As a fallen vegan, I notice animal products on the label. My informed children make their own choices on the marshmallow question—Dylann, at six, abstains ethical grounds, while Robin, at three, says they're "sad, but delicious." I drink milk and cream from the neighbor's cow and goat milk from my own two does. I also consume store-bought dairy products, but not without a moral burden. I realize that it's the wrong thing for me, with my position on animal welfare, to do. I would like to stop.
In a perfect world, I would like to cook from scratch. Grow my own. Avoid all animal products except those raised in my very own yard, produced by happy, healthy animals, and produced in a system where all male offspring of said animals could end up in happy pet homes. It's not a viable solution for many, but it could be within reach for me.
Parents, what do you do when you've gradually slid into the habit of feeding your children tinned peaches and Annie's mac 'n' cheese? How do you retrain palates that have been introduced to Krispy Kreme donuts and A&W floats? How do you convince your kids that eating with the seasons really does mean no strawberries in December?
I still have dietary restrictions. I haven't eaten red meat since 1987, and I won't eat a bird again once I finish the sad obligation of eating the 20 home-grown chickens in my freezer. That was an experiment in meat-eating that failed, personally, for me. It just doesn't feel right. I don't eat produce from outside the US, save the occasional B.C. grown-tomato or imported avocado (my weakness). I praise my children for their vegetarianism, and feel grateful that my two littlest ones avoid (non-fish) meat completely.

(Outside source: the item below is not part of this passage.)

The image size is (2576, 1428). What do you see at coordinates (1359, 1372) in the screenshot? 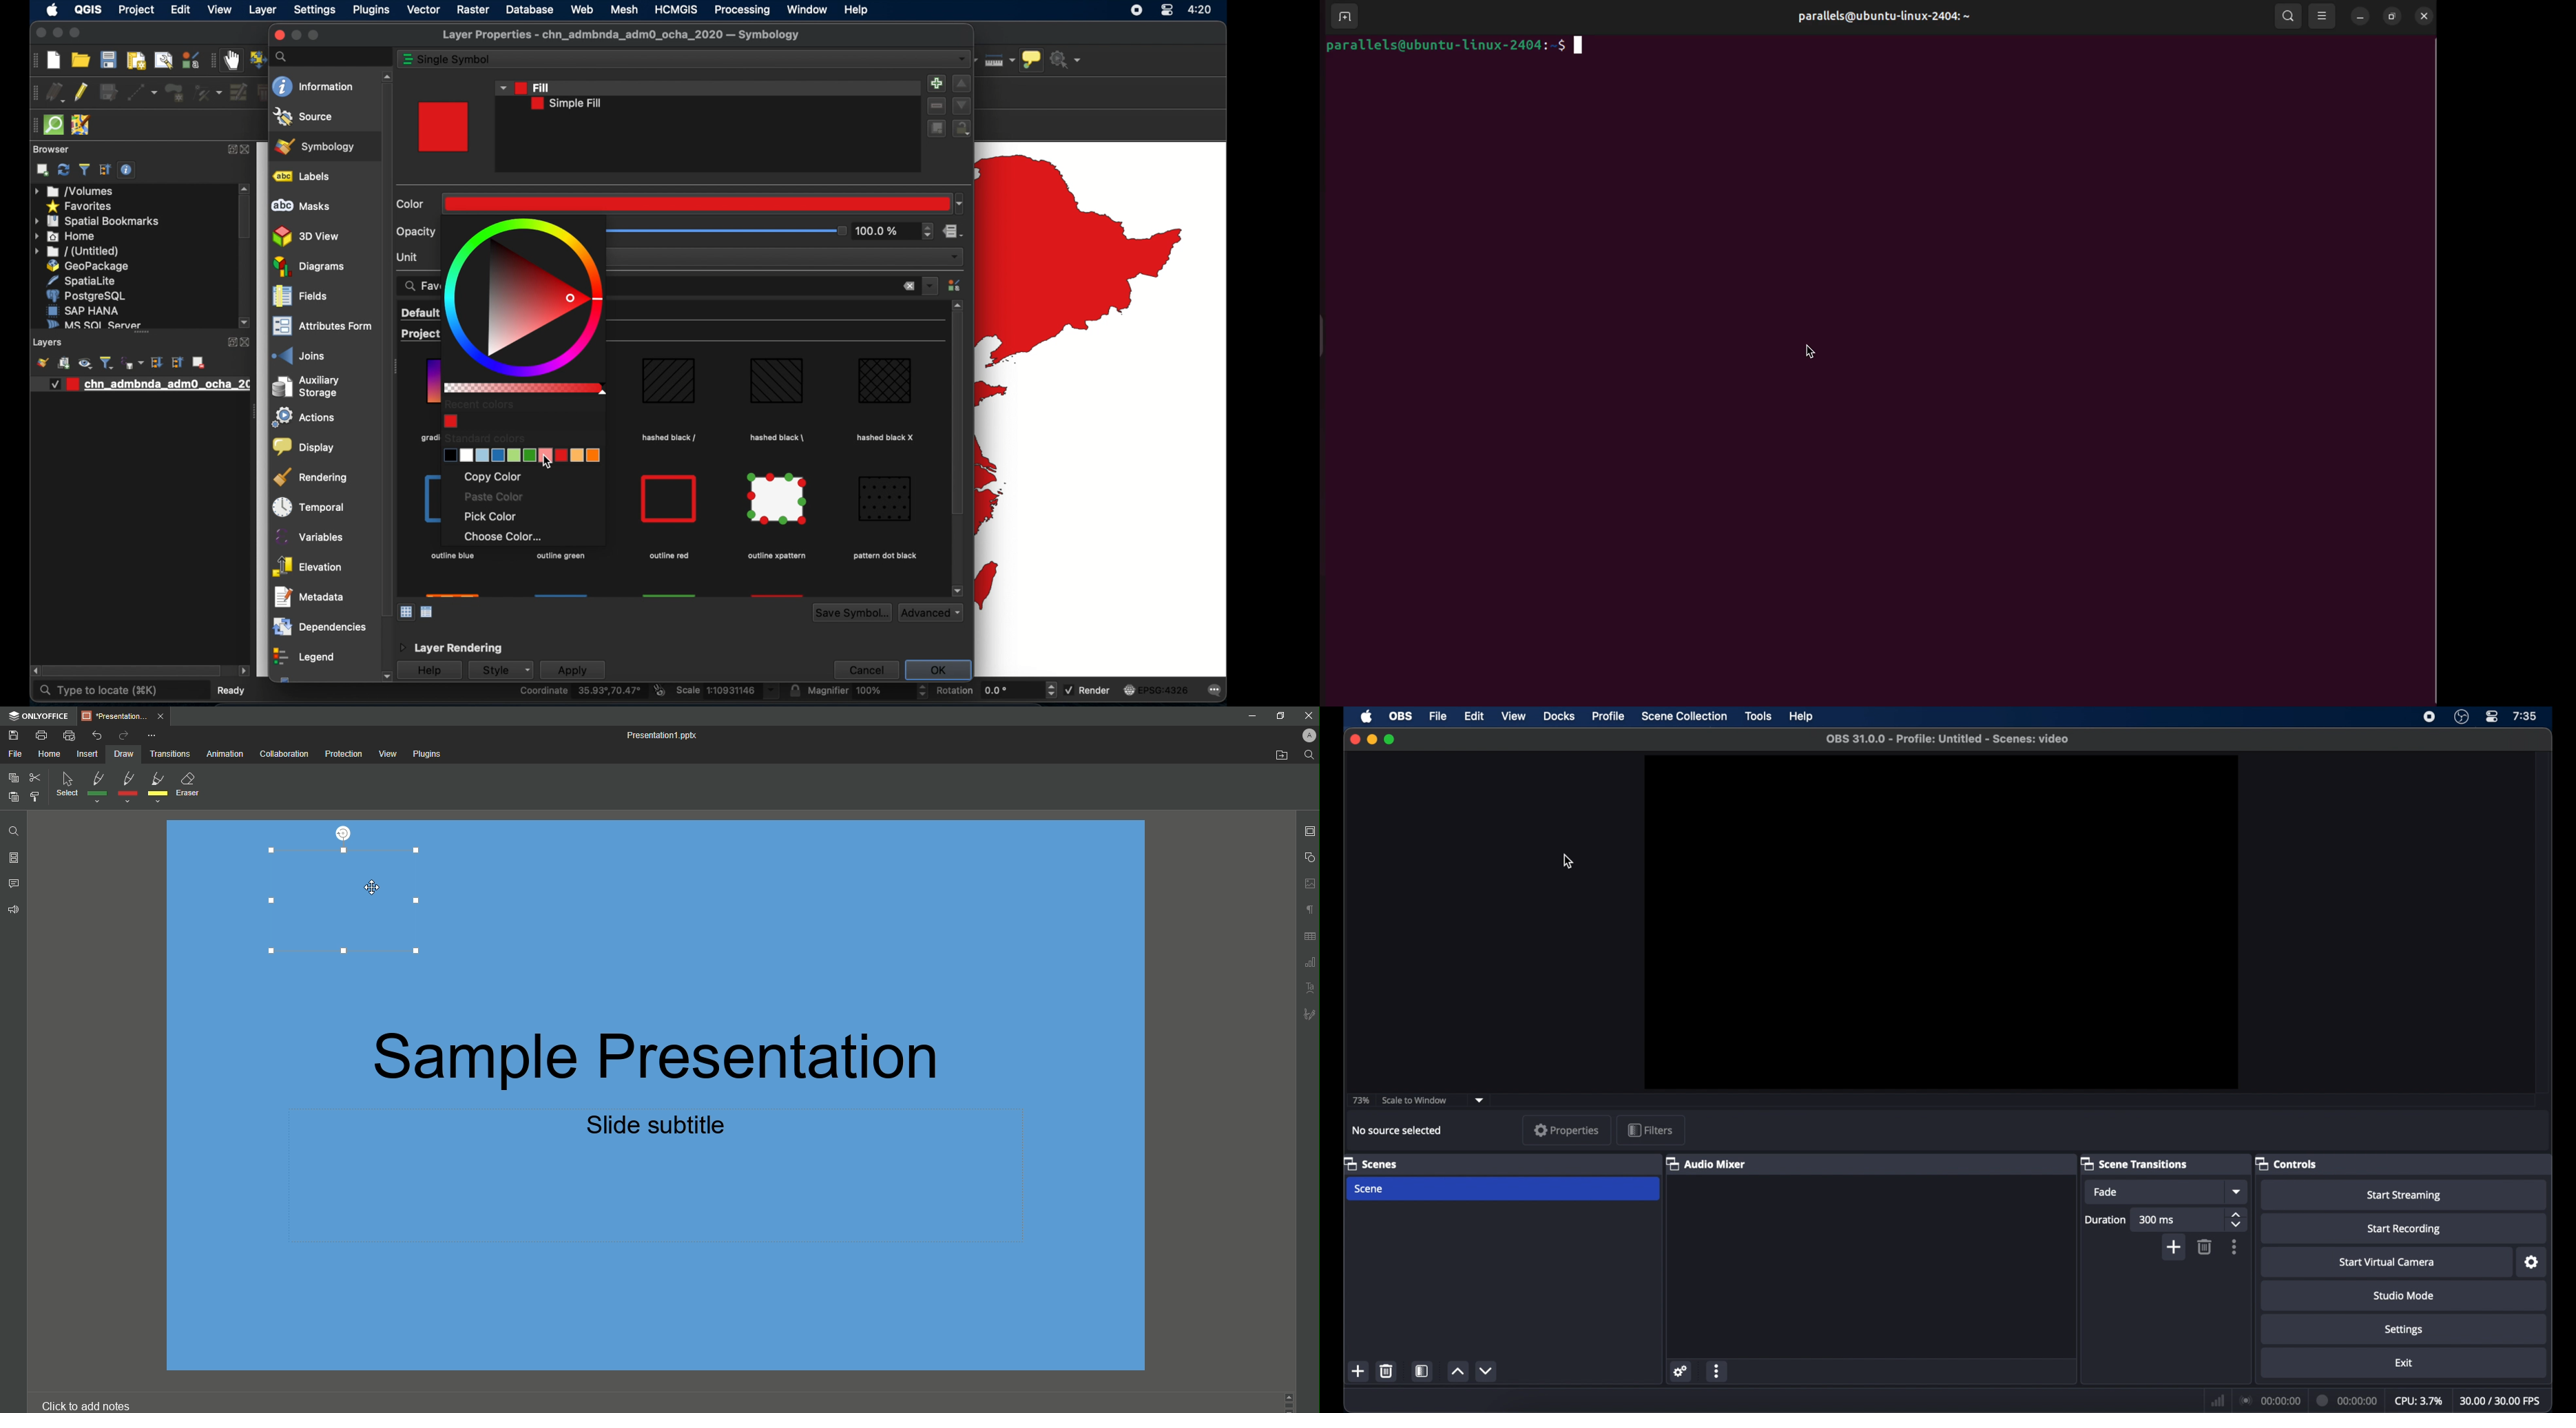
I see `add scene` at bounding box center [1359, 1372]. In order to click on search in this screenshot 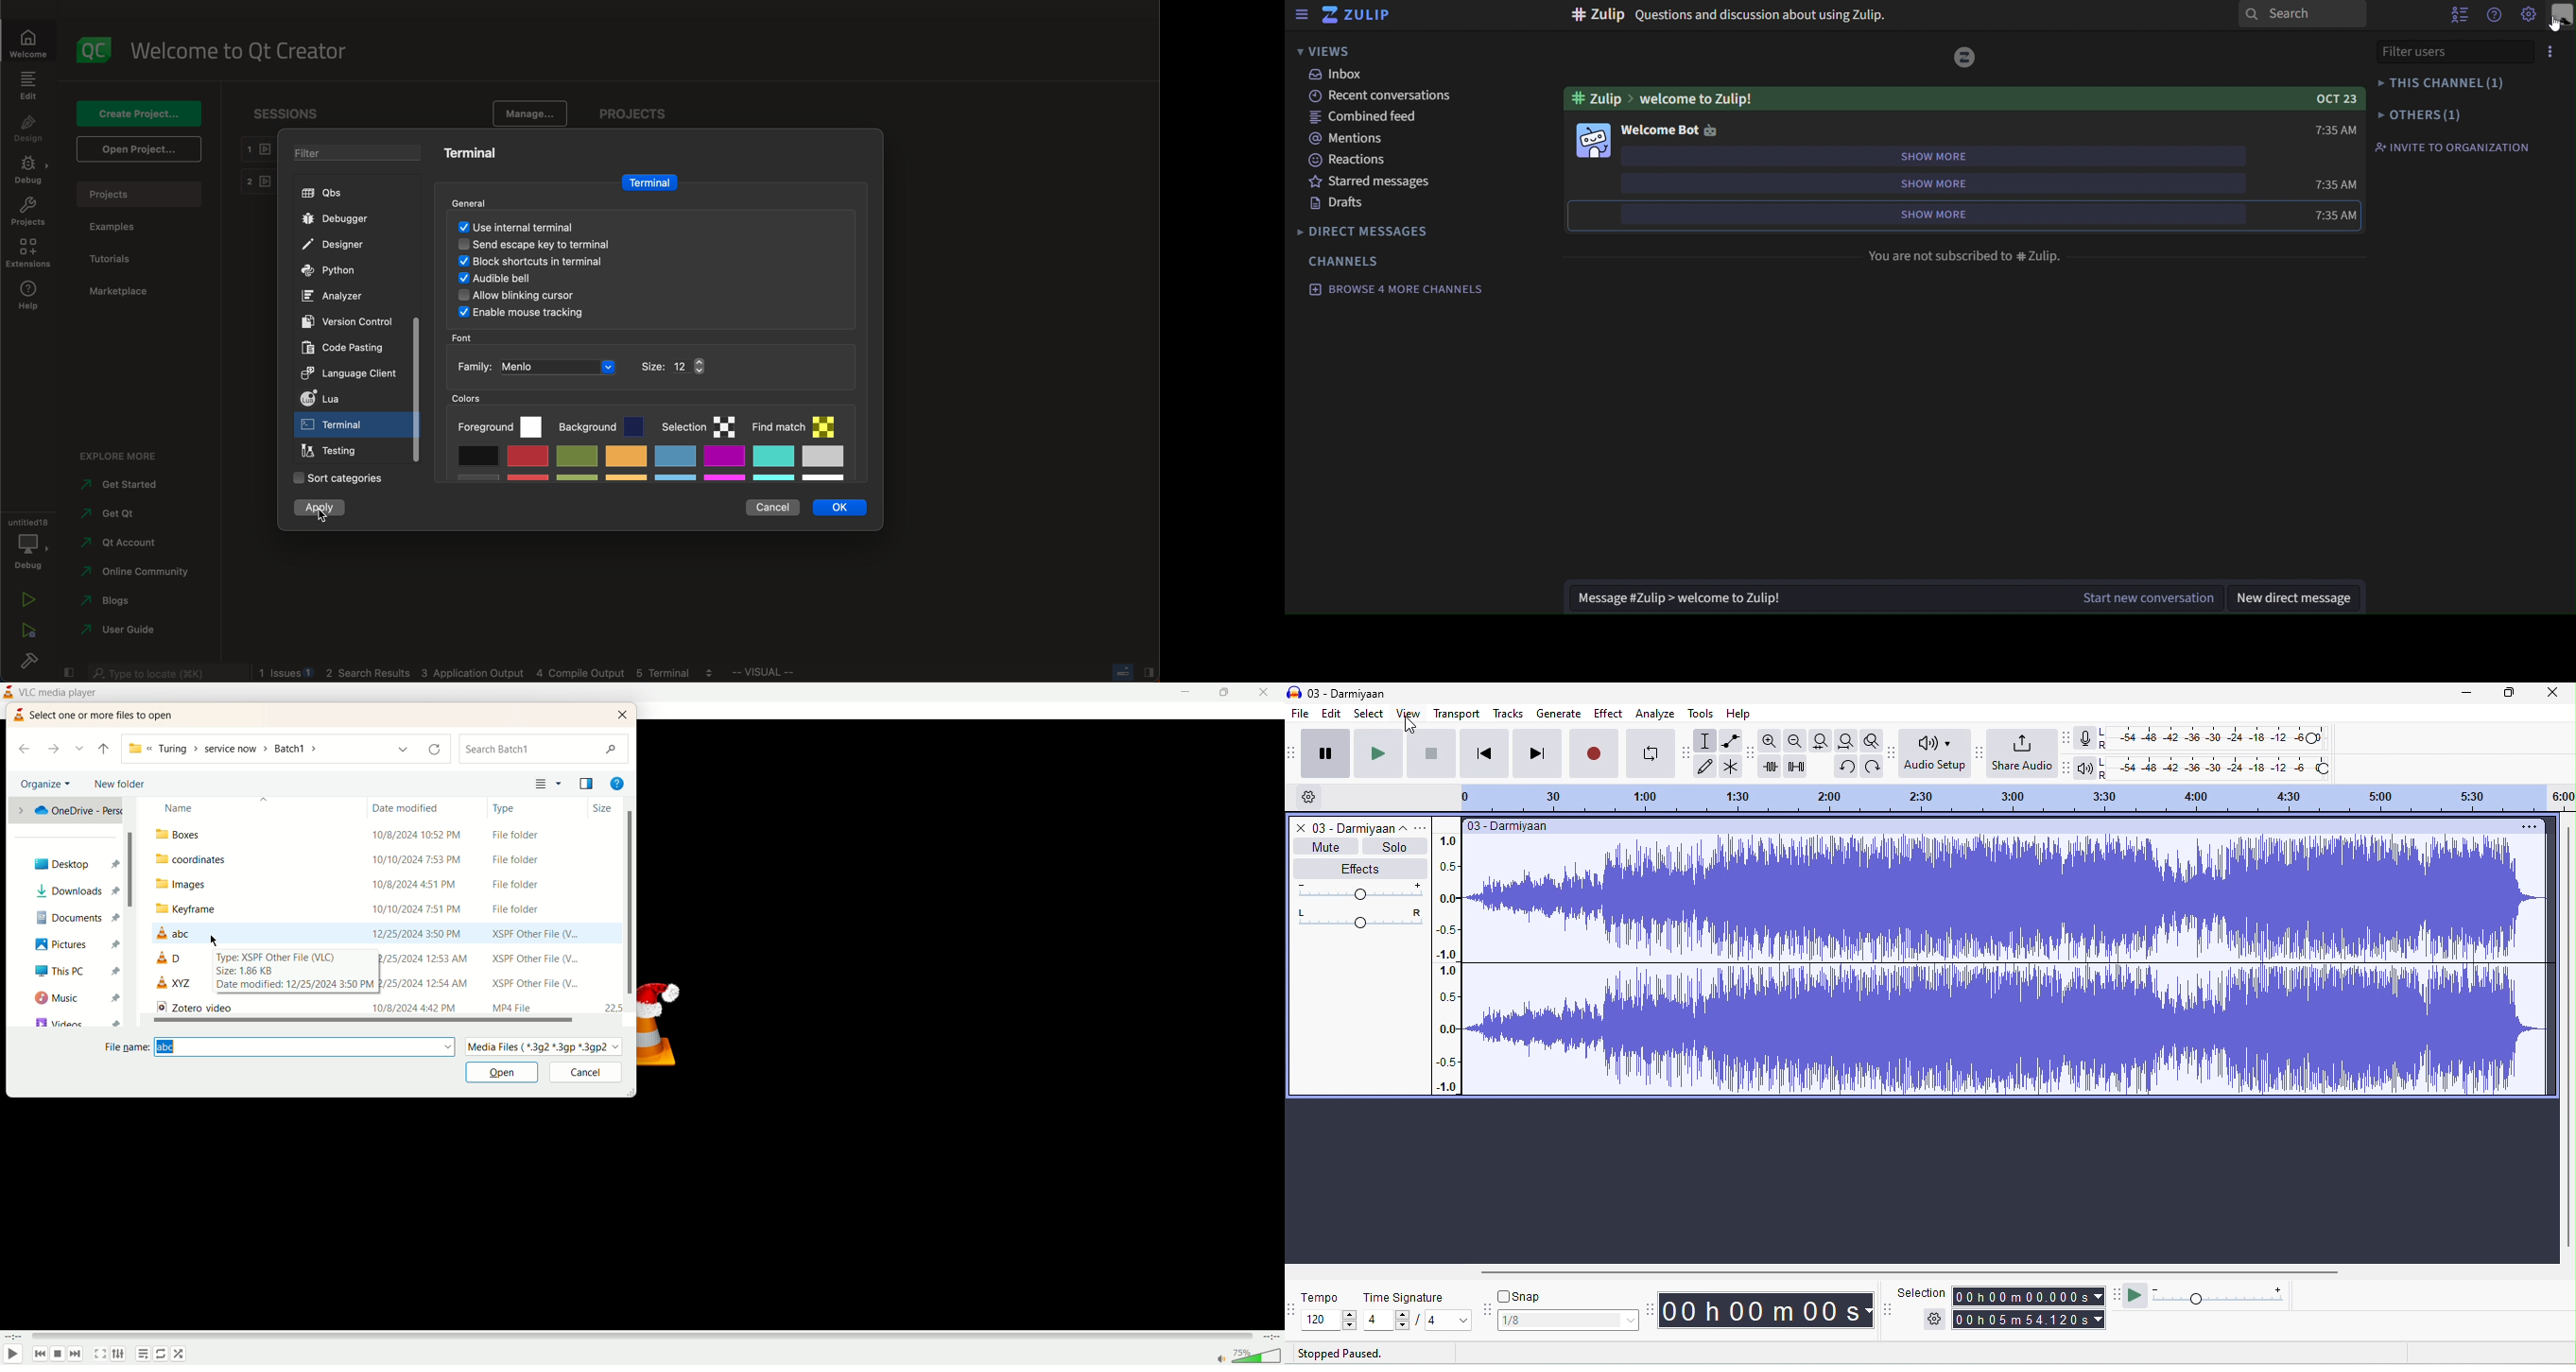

I would like to say that I won't eat dairy again, unless it's produced by my own very happy goats. I would like to say that I will never touch a soy- or corn- byproduct with a ten foot pole, and that all of my food will be grown in or around this productive valley. I would like to say that my children, my animals and I will eat locally, sustainably, organically, seasonally, and ethically. From experience, I can tell you that those would be false promises. Perhaps, in this season of resolutions, I should say this: I will think about what I'm buying. I will think about it with less guilt and more self-empowerment—not in terms of blaming myself for each choice, but in terms of thanking myself for each choice. I will take credit, in my own mind, for what I do RIGHT. Perhaps my right choices will snowball, and I'll find myself eating without guilt.